■ Document section ■
[start]

# Secret Love



## WishMaster (May 28, 2005)

Hello to all, 

Im a new member here and im from Mauritius. This is my first post and i want to have your point of views...
Im met someone some weeks ago and im very happy with that person and we work at the same place... I wanted that person to be mine and to be by my side but suddenly he met somone else and he wanted that person.... The problem is that she doesn't know about my feeling.. What to do, I let her aware about my feeling or i just keep it secret and continue to suffer...? Or i try to compromise with myself? please reply me Everybody's comments are most welcome...

Regards, 
Wish Master


----------



## David Baxter PhD (May 28, 2005)

I have to admit I got confused by the "he" and "she" in that post... I don't know who is who...


----------



## hugsy (May 29, 2005)

a bit confusing but i think the person posting is a woman who wants to be with a man she knows from work.  the man met another woman whom i think works with the two of them.  and the woman posting wants to know if she should say anything to the other woman about her feelings for the man.  i guess it's so that she would know that there is something between her and the man and she won't get in between them.  
am i understanding right?


----------



## David Baxter PhD (May 29, 2005)

Oh. If you're correct, hugsy, I'd say I'm not sure there is anything to be gained from saying anything to the other woman, other than likely embarassment for Wishmaster.


----------



## WishMaster (May 31, 2005)

*thx for your reply*

Hi Dr David, 

Thanks for your  reply, im fact u r right there was a little confusing between the person..

let me clarify it, me im a  guy and that person i met is a girl we were together and i was happy with her but that  same girl met someone else recently and try to avoid me and we are no longer the same.. but i developed a feeling for her unfortunately i didn't let her aware of my feeling. What to do, i compromise with myself and change that feeling or i better tell her?

regards

Wish Master


----------



## sister (May 31, 2005)

If you can do it, i mean, if you are strong enough to open up and confess, than do it. Tell her about your feelings, don't conceal it. I'm sure now, that concealing your feelings leads to suffering, so it's better to try your luck, than to sit and regard later, that you haven't done this. Perhaps this girl will change her mind and be with you, perhaps she needs someone who will really love her, and this someone is you.

Good luck.


----------



## mrdaniel (Jun 25, 2005)

try to get her alone and see if thier is any sparks, since it is a work envrioment you have to be cautious , your feeling are important but you have to be careful when throwing your feelings around, good luck


----------



## mrdaniel (Jun 25, 2005)

try to get her alone and see if thier is any sparks, since it is a work envrioment you have to be cautious , your feeling are important but you have to be careful when throwing your feelings around, good luck


----------



## growingup (Jun 26, 2005)

From the dates on this thread, I'm sure a lot has happened since. But one thing I've learned is not to share feelings with a woman who may not be interested. It scares them a bit, but rather to simply ask her for a date or invite her for coffee. That way, you are doing something and not suffering in silence, while also protecting your heart from being broken outright. If she says no, she only broke the coffee's heart!


----------



## growingup (Jun 26, 2005)

From the dates on this thread, I'm sure a lot has happened since. But one thing I've learned is not to share feelings with a woman who may not be interested. It scares them a bit, but rather to simply ask her for a date or invite her for coffee. That way, you are doing something and not suffering in silence, while also protecting your heart from being broken outright. If she says no, she only broke the coffee's heart!


----------

[end]

■ Task instructions ■
Copy the forum thread from "## David Baxter PhD (May 29, 2005)" to "WishMaster (May 31, 2005)", switching "the other woman" to "the new woman".

■ Dataset content ■
[start]

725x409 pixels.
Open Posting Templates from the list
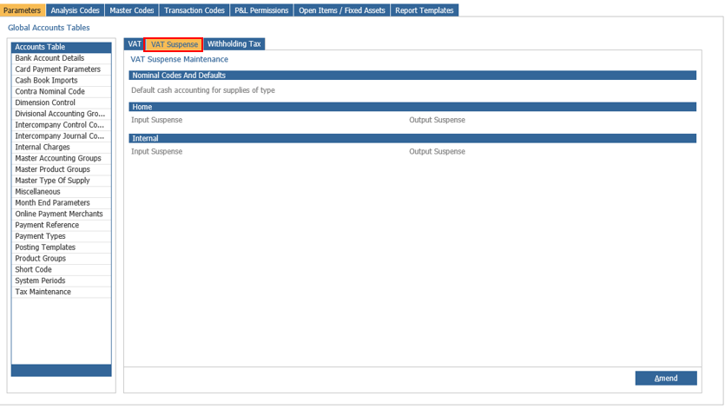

[end]

■ Solution below ■
## David Baxter PhD (May 29, 2005)

Oh. If you're correct, hugsy, I'd say I'm not sure there is anything to be gained from saying anything to the new woman, other than likely embarassment for Wishmaster.


----------



## WishMaster (May 31, 2005)